レッドライン設定が不動産バブル崩壊の発端に
中国の不動産問題が再燃している。中国恒大グループが約5800億元の赤字で債務超過に転落し、アメリカで破産申請をしたのが8月17日。碧桂園は販売低迷とプロジェクトの評価損の拡大が止まらず、経営不安が続き、9月3日に私募債780億円の償還3年延長が発表された。不動産大手に関する個人保有の信託の一部が償還停止にもなるなど影響が広がっている。
一連のニュースを見るにつけ、中国不動産問題の深刻さを感じる。今後中国リスクをどの程度見ておく必要があるかは整理しておくべきポイントと言えよう。
振り返ると2020年夏、中国人民銀行(PBoC)が不動産大手の財務状況の監視を強化したことが発端である。
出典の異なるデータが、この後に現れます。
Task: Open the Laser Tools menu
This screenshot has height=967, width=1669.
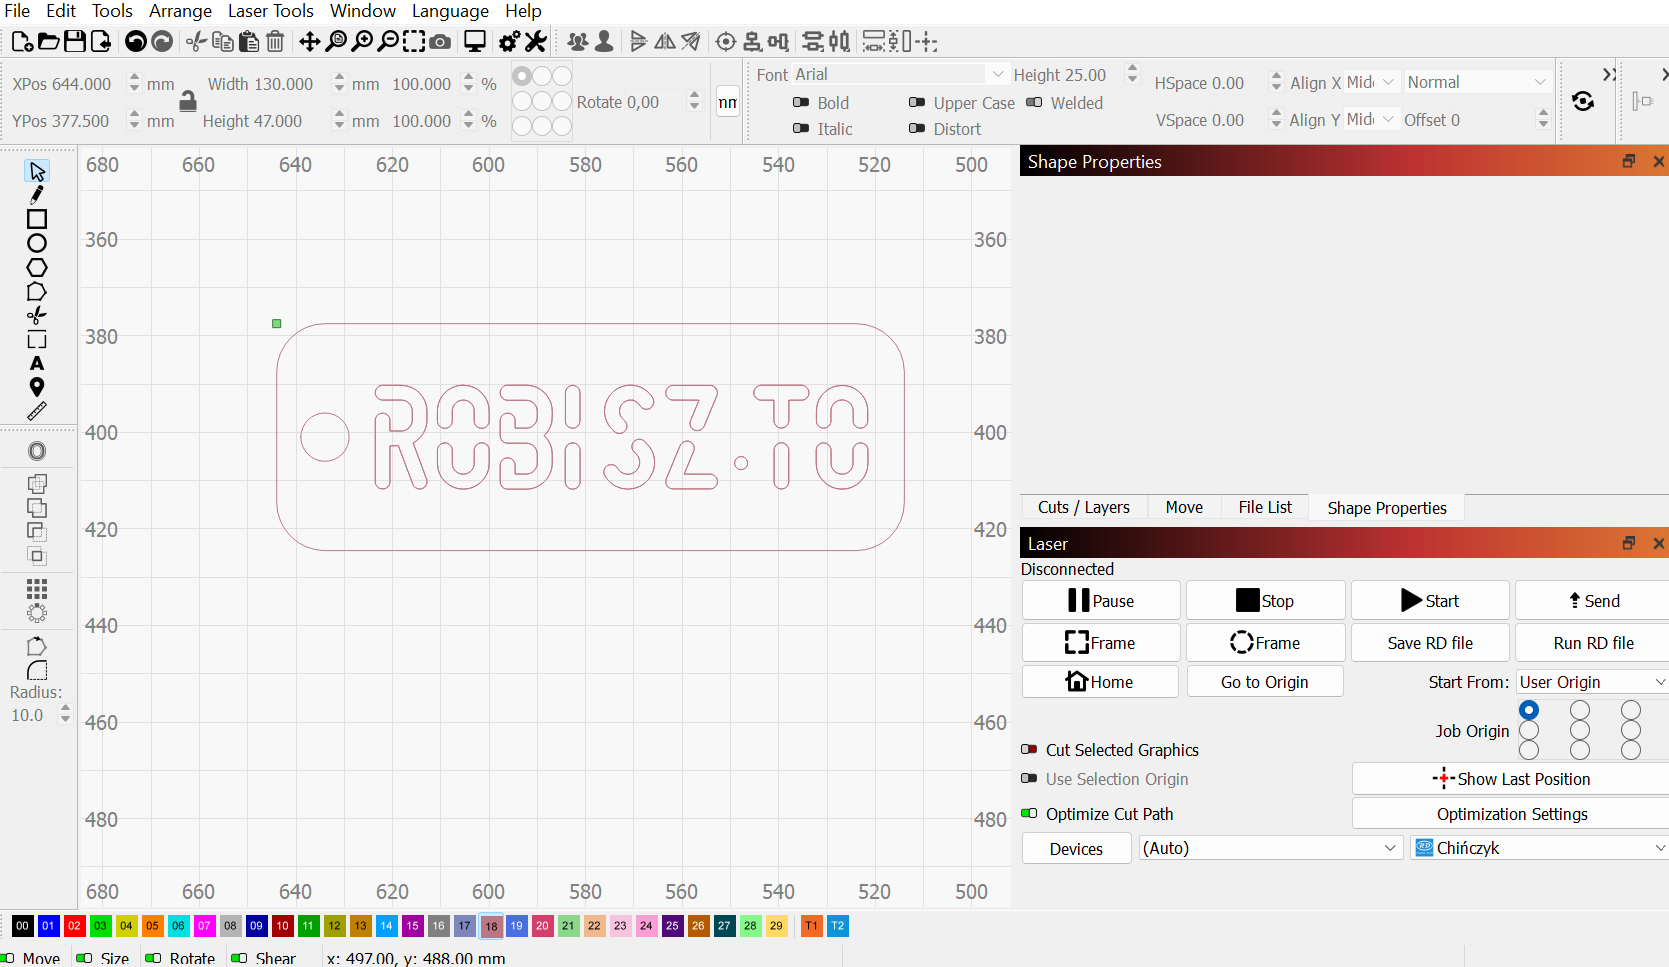Action: click(x=270, y=11)
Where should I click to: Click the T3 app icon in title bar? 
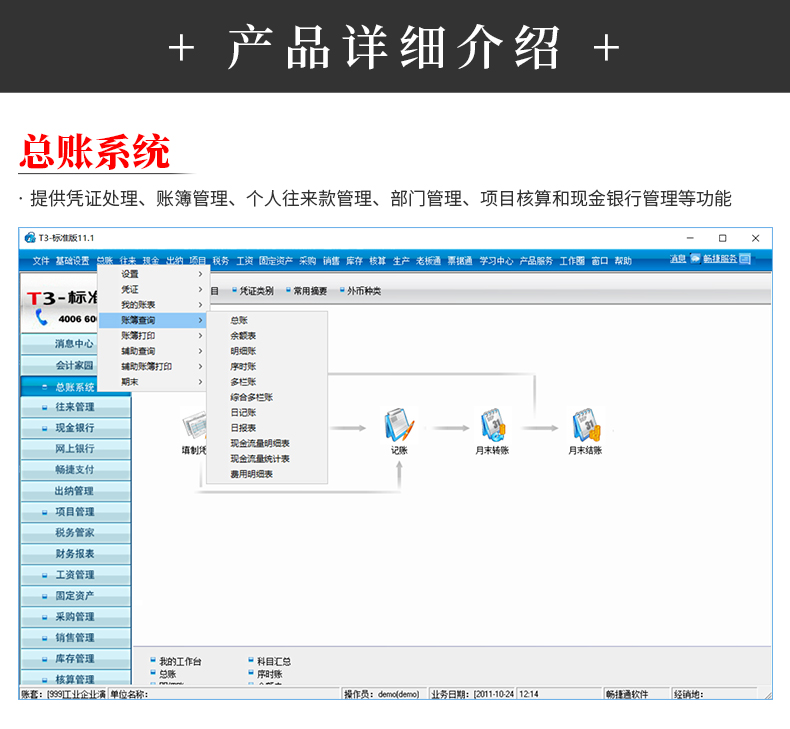30,238
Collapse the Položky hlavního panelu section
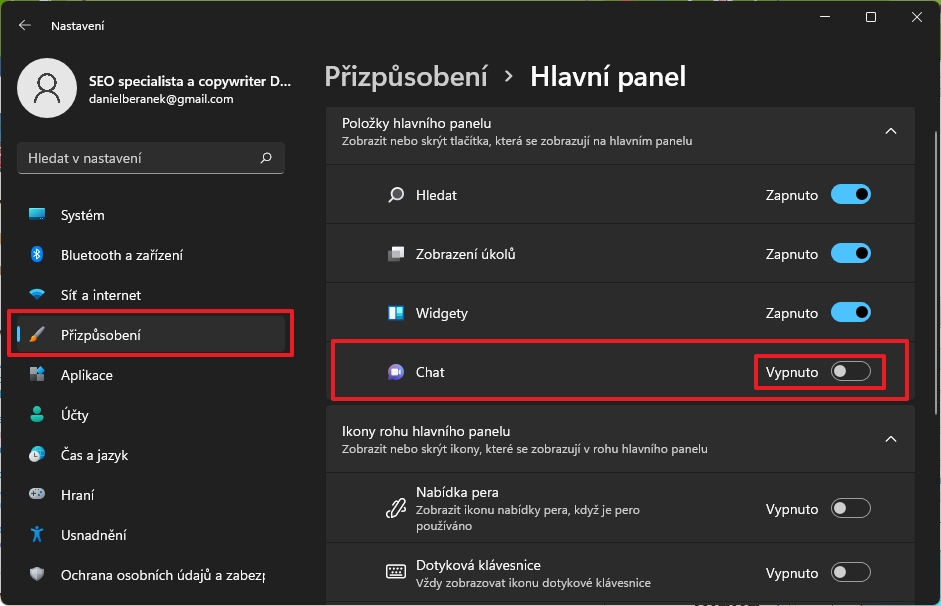The image size is (941, 606). 891,131
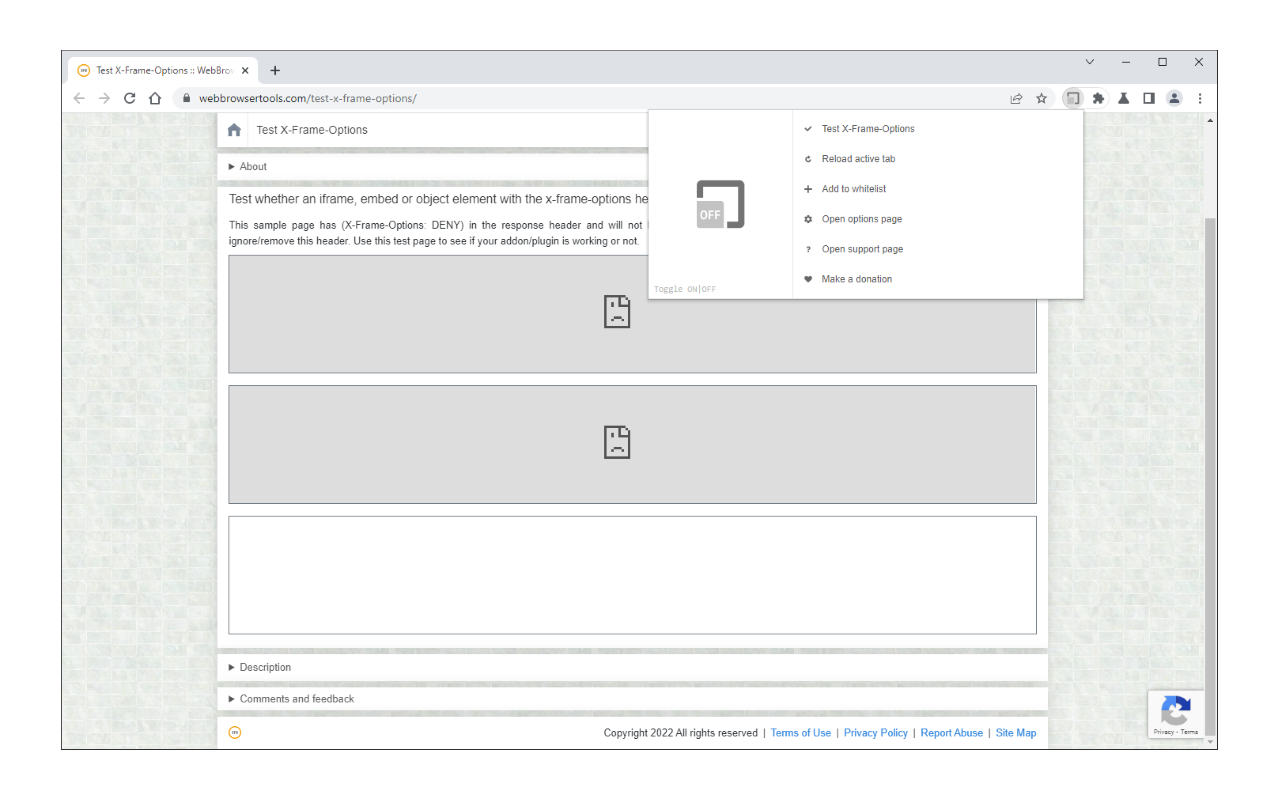Click the side panel icon in toolbar

(x=1148, y=98)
新型コロナウイルス禍で世界景気が大幅に落ち込む中、中国は財政政策に舵を切るのではなく、自国の構造改革に着手し、中国不動産大手に対して「3つのレッドライン」という財務指針を設定。①総資産に対する負債の比率が70%以下、②自己資本に対する負債比率が100%以下、③短期負債を上回る現金を保有している――という条件を満たさなければ経営に足枷がかかることになった。
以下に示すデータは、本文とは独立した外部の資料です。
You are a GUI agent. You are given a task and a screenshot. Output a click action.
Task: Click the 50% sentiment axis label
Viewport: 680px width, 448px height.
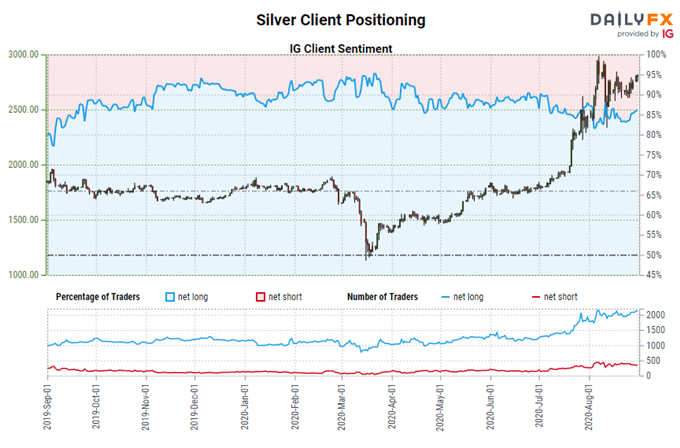652,255
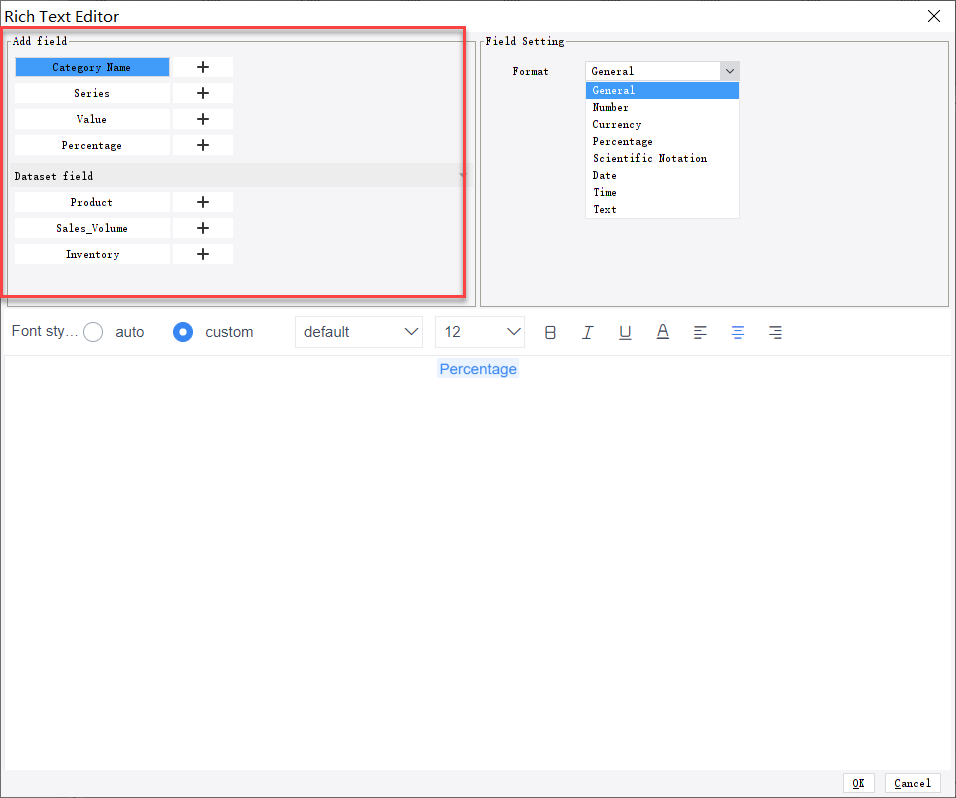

しかし、すべてのレッドラインを死守できた企業は少なく、不動産セクターのテコ入れが始まった。不動産バブル下の中国では怒涛の開発ラッシュが続いていたが、このテコ入れを契機に買い手がつかなくなり、開発がストップ。かつ不動産評価が一気に下がったことにより、さらに経営を圧迫するという負のサイクルに陥ったのである。